To tell the truth, to make peace
Veterans of War, Veterans of Peace Maxine Hong Kingston, editor Koa Books, 614 pages, $20
Veterans of War, Veterans of Peace, edited by Maxine Hong Kingston, is not the kind of book to pick up casually and try to read through in a single sitting. I would read a little, pause, stop, put it down–feel, think and come back later.
The 600-page book comprises nonfiction, poems and fiction from the Veterans’ Writing Group, which first formed in the early 1990s, during the first Gulf War. About 30 people–never the same people–attend the community writing sessions. During its dozen years there have been more than 500 participants.
Award-winning author Kingston moved to Hawai’i during the Vietnam War, where she lived for nearly two decades. She still has family in Honolulu and visits the Islands regularly. Earlier this year, Kingston was featured at Honolulu’s first annual Hawai’i Book and Music Festival, where she and 16 vets read from the book. Veterans of War, Veterans of Peace collects the work of 80 veterans spanning five wars. Unfortunately, the book is timely, as the war drums grow louder.

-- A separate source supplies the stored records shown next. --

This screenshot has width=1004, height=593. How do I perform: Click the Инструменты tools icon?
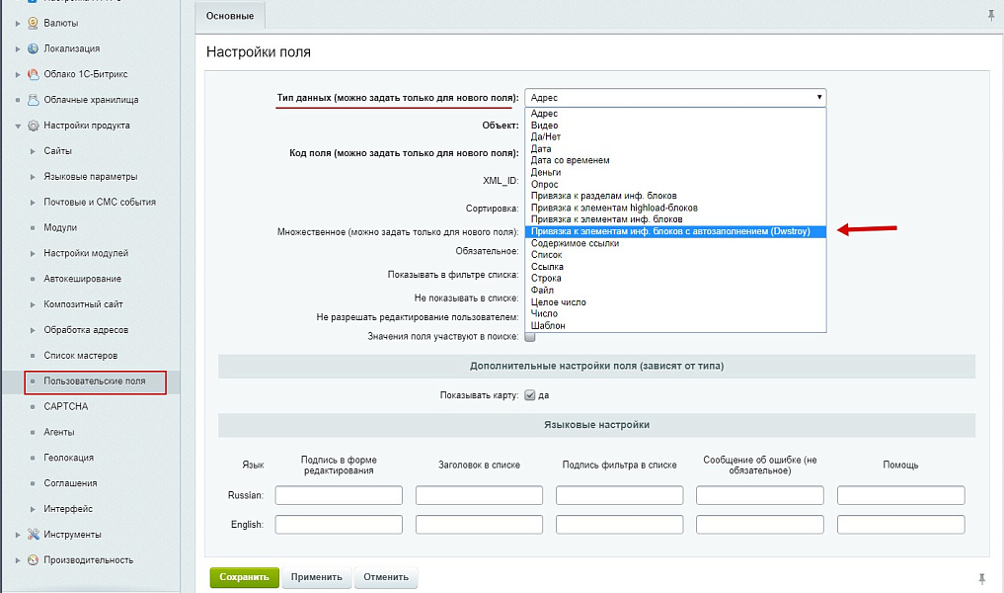tap(34, 535)
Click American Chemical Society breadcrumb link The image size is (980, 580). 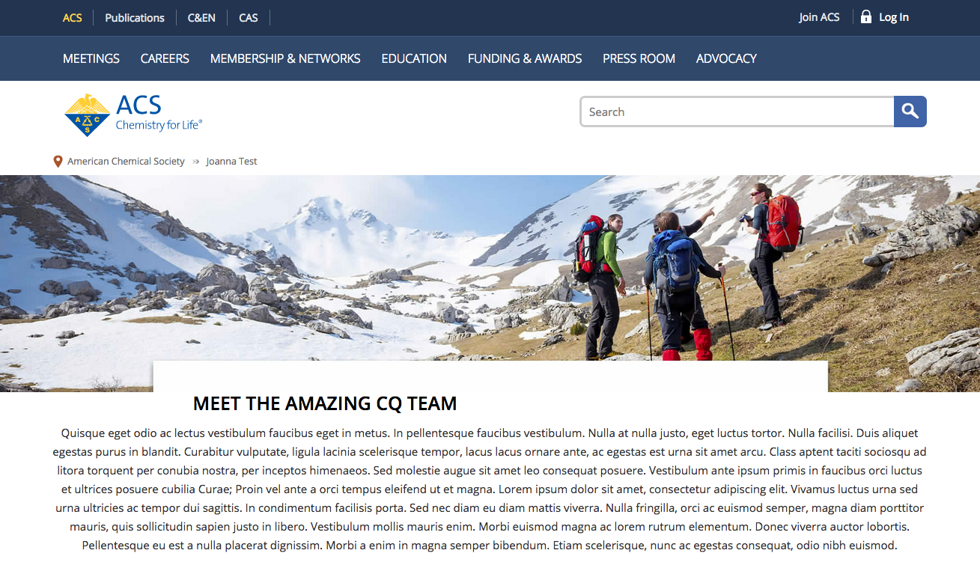click(126, 161)
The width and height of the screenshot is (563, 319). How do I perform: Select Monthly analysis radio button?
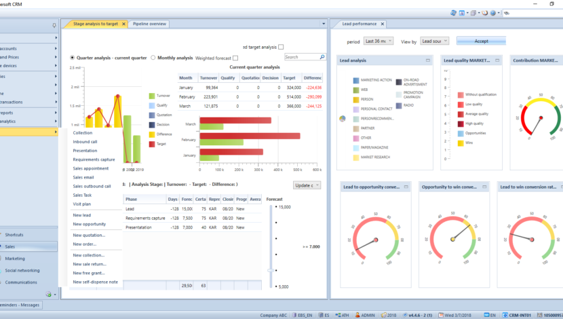pyautogui.click(x=153, y=58)
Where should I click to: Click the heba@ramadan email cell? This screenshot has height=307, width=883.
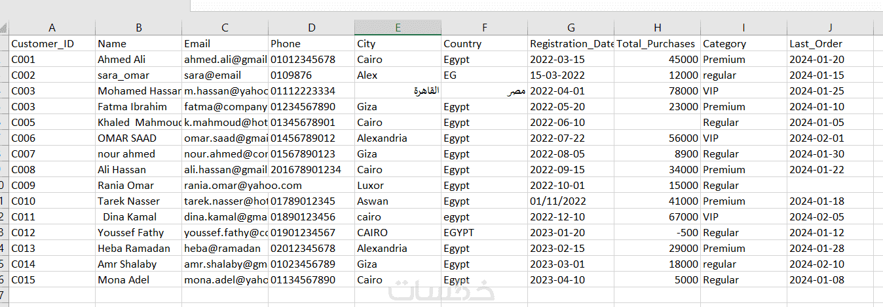tap(225, 248)
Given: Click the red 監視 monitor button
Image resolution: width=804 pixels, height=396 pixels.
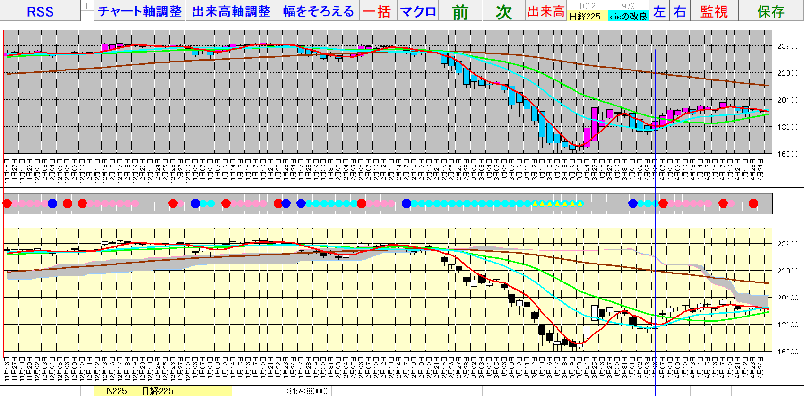Looking at the screenshot, I should coord(714,11).
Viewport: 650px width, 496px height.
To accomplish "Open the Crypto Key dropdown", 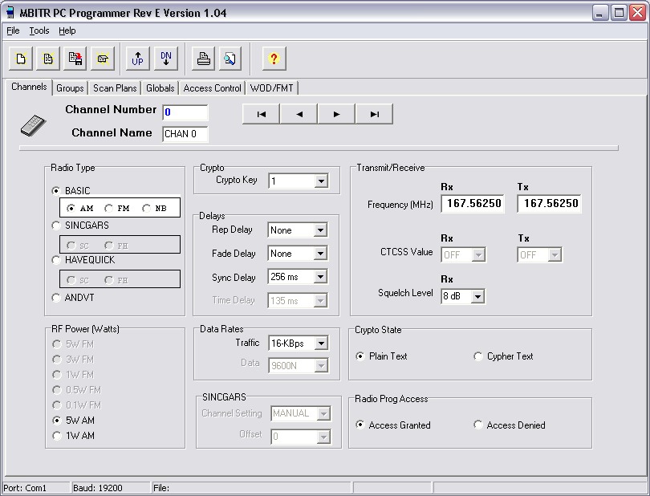I will tap(321, 181).
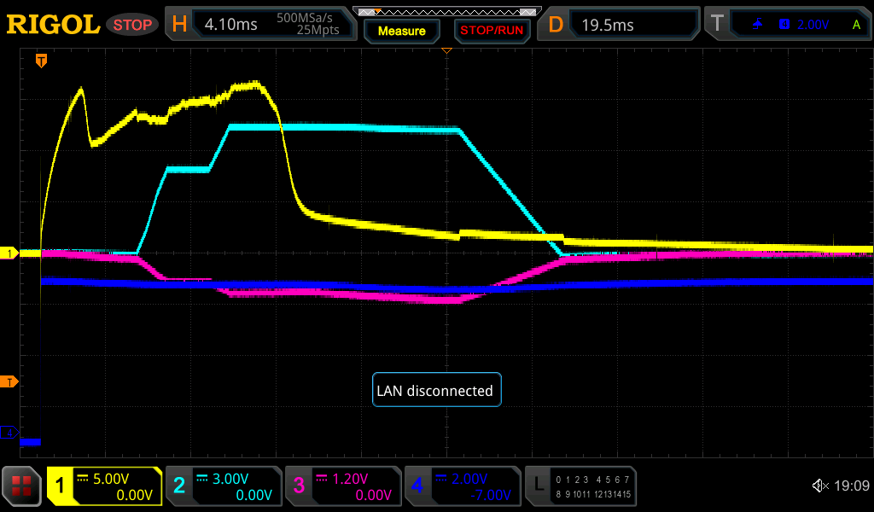Viewport: 874px width, 512px height.
Task: Open horizontal timebase settings showing 4.10ms
Action: point(259,25)
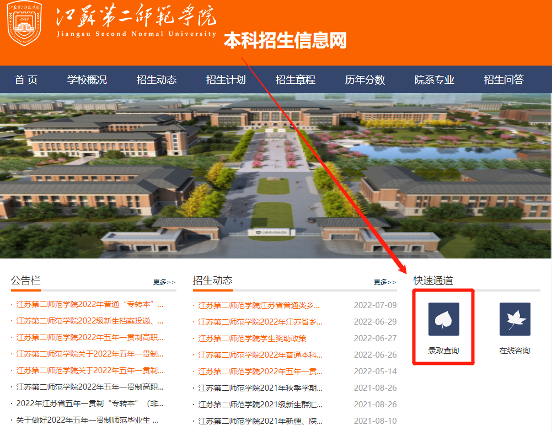552x431 pixels.
Task: Click the Jiangsu Second Normal University wordmark
Action: (x=132, y=25)
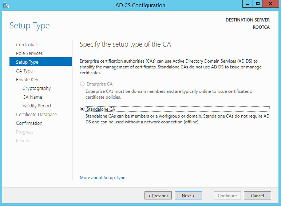Select Setup Type in the sidebar
This screenshot has height=206, width=281.
pyautogui.click(x=40, y=62)
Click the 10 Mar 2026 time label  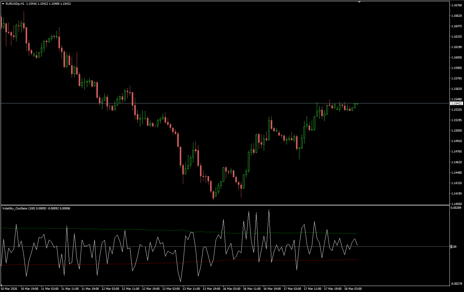tap(9, 289)
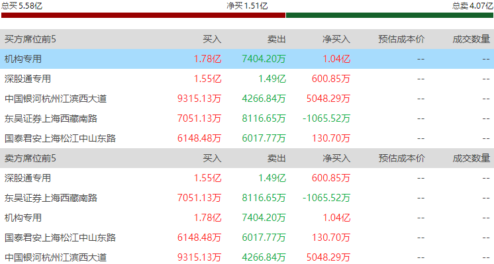Image resolution: width=494 pixels, height=264 pixels.
Task: Click 成交数量 header in buyer section
Action: coord(471,39)
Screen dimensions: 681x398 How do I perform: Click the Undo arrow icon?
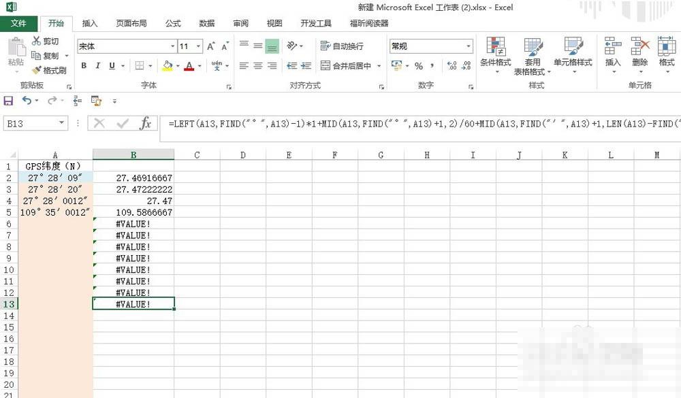27,100
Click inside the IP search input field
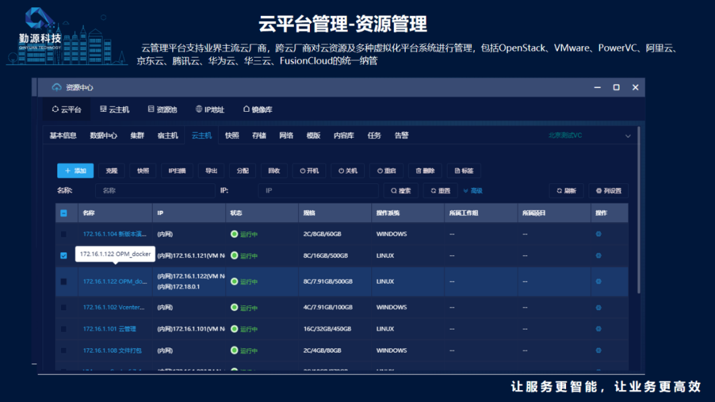The height and width of the screenshot is (402, 715). tap(318, 190)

Maui-based publisher Koa Books published Veterans of War, Veterans of Peace. It previously published peace Mom Cindy Sheehan’s Not One More Mother’s Son. Koa Books publishes works on personal transformation, progressive politics and native cultures. Among its pending titles is one by Col. (retired) Ann Wright, Dissent in a Democracy, with Susan Dixon.
I’ve heard some of the stories in the anthology before, but like a good song, they are worth hearing again. For example, though I heard the punch line to Clare Morris’ humorous poem ‘Regulations’ when she read it at the Hawai’i Book Festival in April, I still laughed–even louder this time. And what diversity among the writers–combat vets, a window washer, a Red Cross worker, a judge, physicians, deserters, survivors, a retired West Pointer, filmmakers, people with Post Traumatic Stress Disorder–all between the same covers. Don’t expect agreement, but rather a variety of thought, feeling and form. In addition to those from the United States, some were born in Vietnam, Cambodia and Israel.
There are many ways to read a book. I began reading this one through the biographies of its authors. Rather than the usual sketchy few-line bios trying to impress the reader, many of these bios are a few paragraphs long and full of various feelings, including humility and deep personal reflection.
Then I read Kingston’s brief, compelling introduction titled ‘Tell the Truth, and So Make Peace.’ This book looks at the realities of war as seen through the eyes of those who experienced it directly. ‘All my life, I have wanted to keep soldiers safe from war,’ she begins the book. Kingston describes what has happened during the group’s ongoing life, ‘The veterans needed to write. They would write the unspeakable. Processing chaos through story and poem, the writer shapes and forms experience, and thereby, I believe, changes the past and remakes the existing world. The writer becomes a new person after every story, every poem; and if the art is very good, perhaps the reader is changed, too.’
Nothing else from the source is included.